The municipal bond market has experienced uncharacteristically high volatility over the past week amid escalating tariff threats and retaliatory measures from U.S. trade partners. Daily changes in the municipal market swung wildly in both directions with almost 50 basis points of bumps on Thursday following 42 basis points of cuts on Wednesday. This is extreme for a market accustomed to days where yields finish the day unchanged. Today we are continuing to see cautious attitudes with accounts hanging-out in the safety of cash versus wading back into the market.

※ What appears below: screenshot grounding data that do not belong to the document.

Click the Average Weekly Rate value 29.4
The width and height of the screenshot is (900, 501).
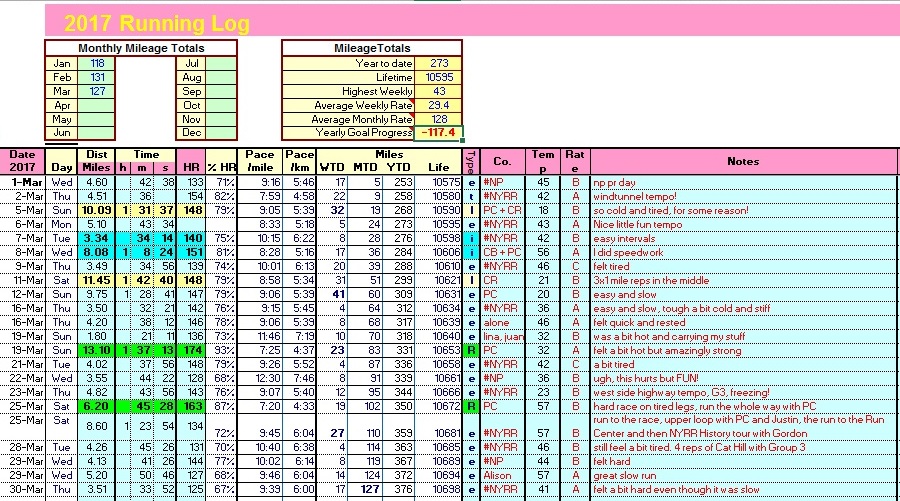(438, 105)
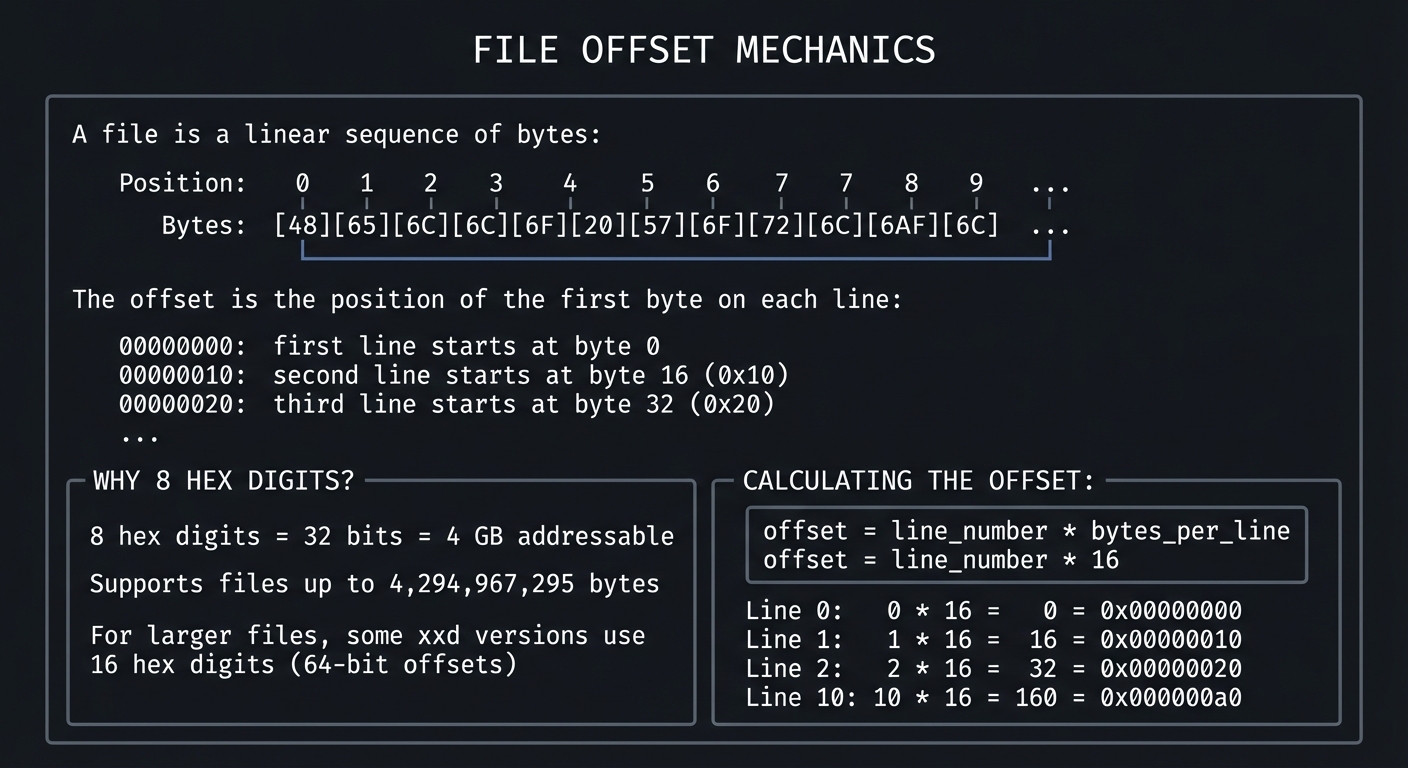Click position number 5 in the Position row
Viewport: 1408px width, 768px height.
click(x=647, y=183)
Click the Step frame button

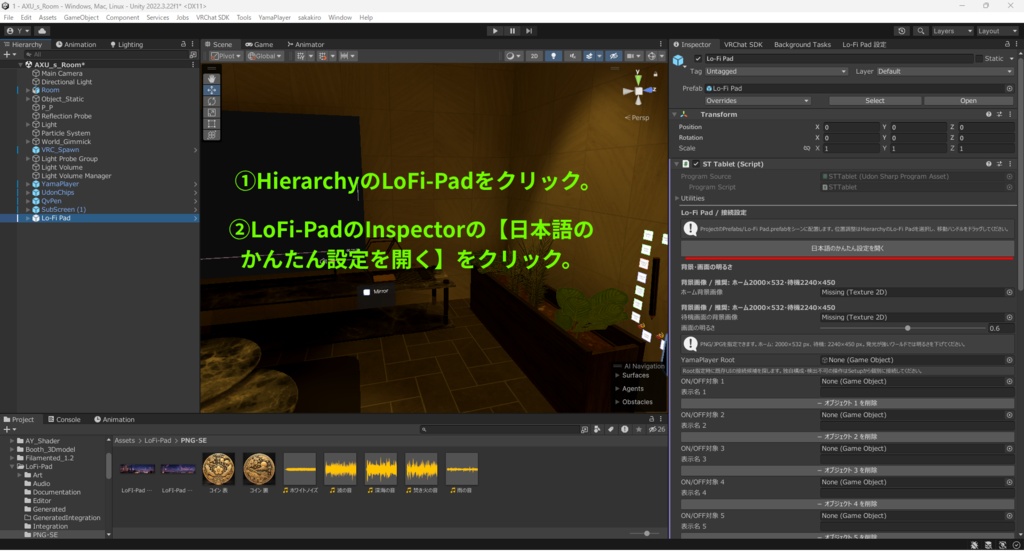[529, 31]
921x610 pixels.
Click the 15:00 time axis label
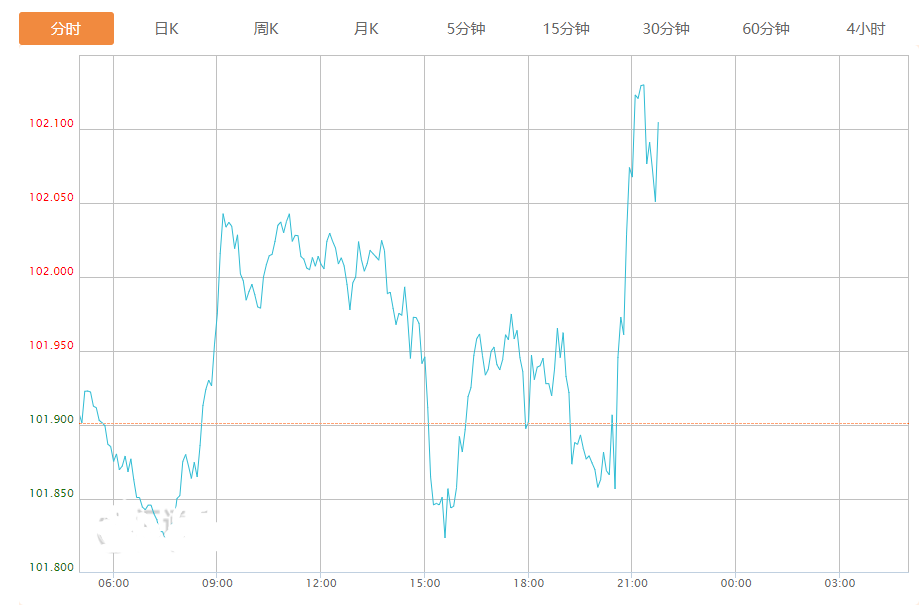coord(424,584)
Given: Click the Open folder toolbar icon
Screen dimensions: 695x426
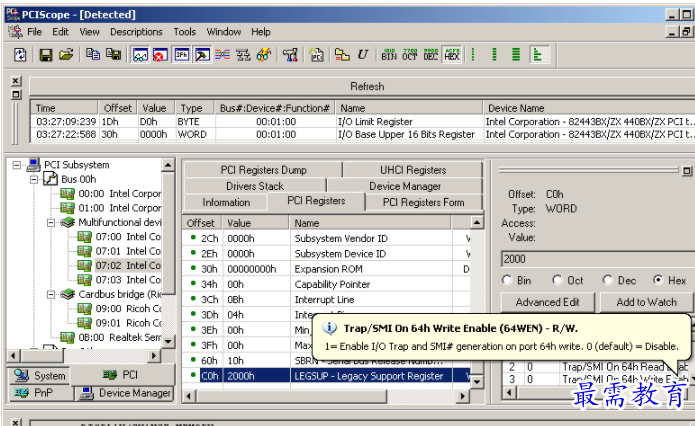Looking at the screenshot, I should tap(66, 55).
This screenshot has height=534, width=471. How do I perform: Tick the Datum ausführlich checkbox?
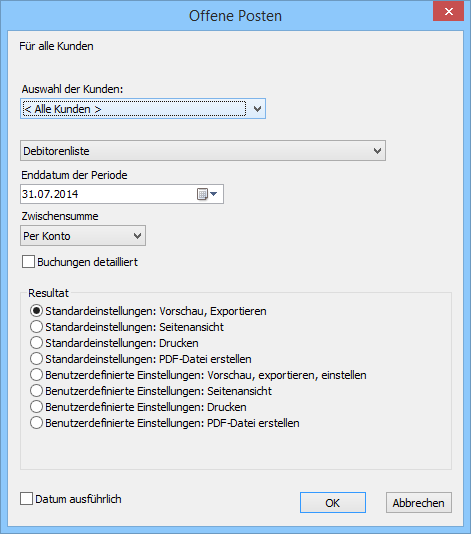[26, 499]
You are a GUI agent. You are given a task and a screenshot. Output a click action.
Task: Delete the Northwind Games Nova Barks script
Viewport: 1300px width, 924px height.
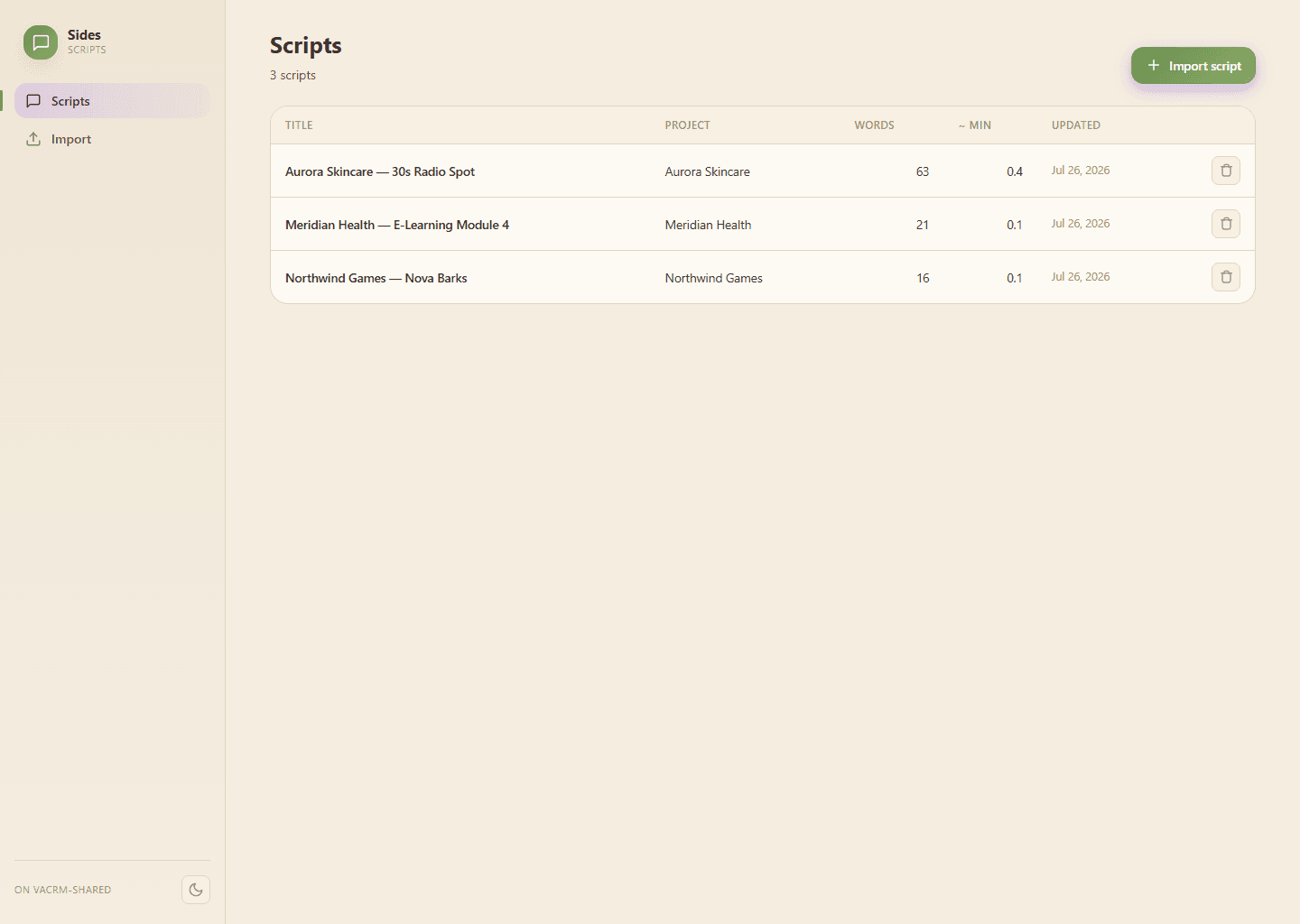(x=1225, y=277)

The extreme volatility from last week has resulted in a steeper Treasury curve and a parallel shift up in the municipal curve of 23 to 31 basis points. The short-end of the muni curve experienced the biggest movement in stark contrast to the Treasury curve which experienced the most movement on the long-end. Not surprisingly, the relationships along the curve have changed, with the steepest point being the 15-17 year tenor with an overall change of 30 basis points. Slopes have generally become more consistent along the municipal curve with some flattening on the long-end out past 20-years.
Trade Volumes
Secondary market activity surged last week, with the number of trades and total par traded nearly doubling daily averages on Wednesday. Municipal bond mutual funds experienced their largest outflows since the volatile market conditions of June 2022. According to LSEG Lipper Global Fund Flows, long-term municipal bond funds lost $2.6 billion while high-yield funds lost $759 million. Although the new issue municipal calendar is rather full at $12.1 billion this week, many of these deals are scheduled day/day.

Ratios
Over the past week muni/Treasury ratios have changed dramatically as a result of diverging yield curve moves. Ratios are at the highest level we have seen in the past 12-months and present significant value when compared to Treasury bonds. The short-end of the municipal yield curve experienced the largest changes with 1-year ratios increasing 16% to 79.26% followed by the 5-year tenor with ratios improving 11% to 81%. Overall, the 17-year portion of the curve is an attractive place to position, with relatively steep slopes and yields approaching 90% of 20-year Treasury bonds.